Le grandi casi editrici italiane hanno via via smesso di servirsi di lettori professionisti per giudicare se pubblicare un libro o meno, nella piccole/artigianali – che spesso esistono unicamente per rendere su carta le passioni dei loro proprietari – non li hanno mai avuti.

Il libro, in Italia, è ormai un prodotto secondario di un “successo” in altri campi.
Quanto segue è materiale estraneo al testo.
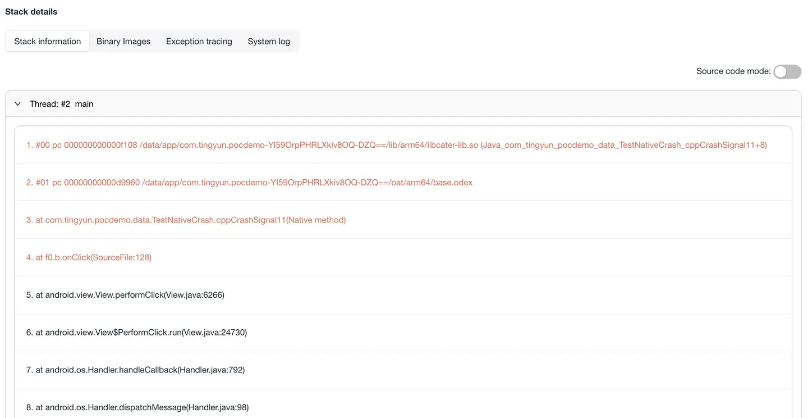Enable the Source code mode switch
808x418 pixels.
787,71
Perciò nel nostro paese esistono solo queste opzioni:

– conoscere qualcuno in una casa editrice che dica “Sai, è la figlia / il nipote di Tizio e no, il testo non l’ho letto, ma insomma potremmo…” eccetera;

– avere una presentazione o una raccomandazione da persona nota: la fantasy e la fantascienza (e persino la poesia) di serie C pubblicate in Italia rispondono per un buon 90% a questo criterio: quando apro un libro di fantasy e le prime parole che leggo sono di Bruno Vespa che raccomanda chi l’ha scritto – perché ovviamente è un esperto anche di letteratura fantastica, no? – so già che il testo non ha speranza. Per essere il più obiettiva possibile sfoglio di solito anche l’incipit ma sino ad ora ho solo avuto conferma di valore zero incartato in curatissime copertine;

– essere una persona nota: sono numerosi i casi patetici di persone che nemmeno scrivono in italiano ma pubblicano e addirittura curano settori editoriali (Di Battista);

– pubblicare a pagamento, cosa che io non ho mai fatto ne’ farò in futuro. Scrivere è per me un immenso piacere ma non è diverso da qualsiasi altro lavoro: comporta impegno, attenzione, anche fatica, e se remuneriamo un bravo idraulico che ama la propria professione non capisco perché chi scrive invece di condividere questa sorte debba aprire lui/lei il portafoglio;

– autopubblicare online: molto probabilmente non diventerete famosi e sicuramente non ci guadagnerete granché, ma almeno creerete l’opportunità di ampliare la cerchia dei vostri lettori;

– tradurre i vostri testi in inglese e mandarli a case editrici britanniche / statunitensi: che ancora, in maggioranza, i lettori professionisti li hanno e che, sempre in maggioranza e a differenza delle case editrici italiane, in caso di rigetto hanno almeno la cortesia di rispondervi “Ci dispiace, ma il suo libro non risponde alle nostre esigenze editoriali”.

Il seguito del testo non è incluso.